Keith Creel: Lessons from Life on the Railroad, November 29, 2022. 1 hour, 22 minutes. Keith Creel is CEO of Canadian Pacific Railway and a protégé of the late Hunter Harrison who was the architect of precision scheduled railroading, an approach to railroading that has transformed the industry in recent decades. Creel discusses his relationship with Harrison among many other topics. I was particularly interested in the discussion toward the end regarding the battle between Canadian National and Canadian Pacific for Kansas City Southern. (The Knowledge Project)
- Railroader: The Unfiltered Genius and Controversy of Four-Time CEO Hunter Harrison, September 20, 2022. Hunter Harrison was quite a character. I read his biography as part of my railroad industry research earlier this year which was the basis for the BNSF and Union Pacific business profiles. (Rational Reflections)
Brookfield Asset Management, November 25, 2022. 55 minutes. Brookfield is a Canadian company run by longtime CEO Bruce Flatt, a man who is often compared to Warren Buffett. Brookfield is a complicated company so I was skeptical that a podcast lasting under an hour could adequately describe it. However, the discussion was a good introduction to Brookfield’s many complex moving parts. (Business Breakdowns)
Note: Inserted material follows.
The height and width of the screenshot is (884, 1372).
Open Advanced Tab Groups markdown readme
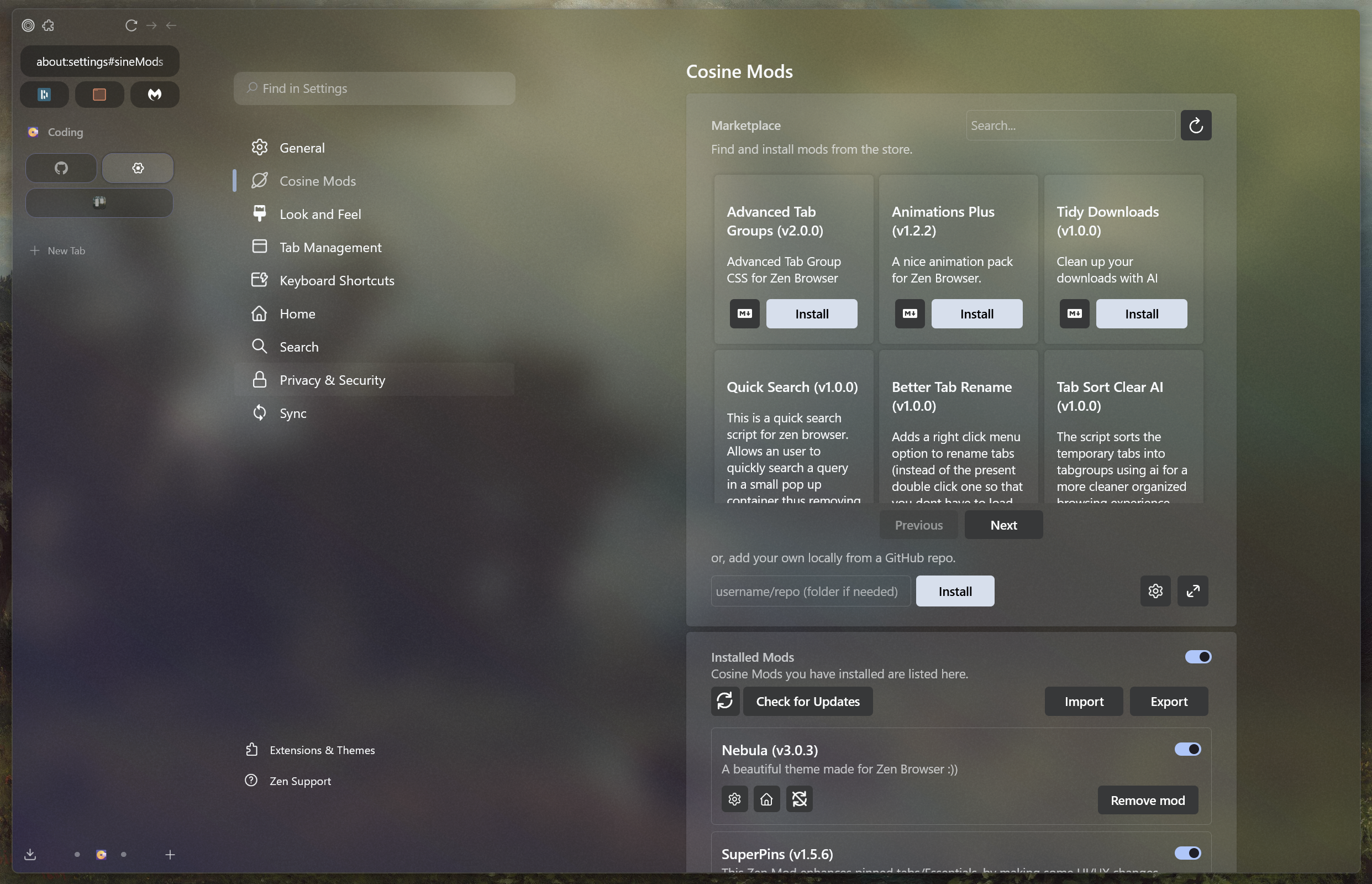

What I Learned Before I Sold to Warren Buffett, November 29, 2022. 1 hour, 6 minutes. Barnett Helzberg happened to see Warren Buffett on the street in New York City in 1994. Helzberg saw an opportunity and pitched Buffett on buying his family’s 79-year-old jewelry business. Berkshire Hathaway ended up buying the business. This crazy story of serendipity seems almost unbelievable! (Founders Podcast)
- Book Review of What I Learned Before I Sold to Warren Buffett, January 19, 2011. Helzberg’s three “magic questions” for customers are: “What do you like that we are doing? What do you not like that we are doing? What are we not doing that you would like?” (The Rational Walk)
Howard Marks, November 23, 2022. 51 minutes. “Where are we in the market cycle? Legendary investor Howard Marks, co-founder and co-chairman of Oaktree Capital Management, shares his observations and discusses where the ‘pendulum’ may be heading in this interview with Alex Steger and Alex Rosenberg. Recorded live in San Francisco on November 17th.” (Citywire: Mistakes Were Made)
Jason Zweig has published a list of books that would make great gifts for investors:
I wrote a short thread about Fastenal:
Autumn Effect at Argenteuil
From The Courtauld Institute of Art:
“Claude Monet lived in Argenteuil, a suburb of Paris, from 1871 to 1878. It was an affordable alternative to the capital, easily accessible by the new railroads. As a formerly rural town undergoing rapid industrial change, it also offered him a uniquely modern landscape. He painted this view of the river Seine and the town from his specially designed studio boat, moored on a quiet side channel. Although parts of Argenteuil’s townscape can be recognised in the background, the real subjects of this work are the flamboyant autumn colours and the effect of light and wind on water. The fluttering orange leaves contrast with the blue water, rendered as thick parallel lines. Monet added texture to the trees by scratching into the paint with the handle of his brush.”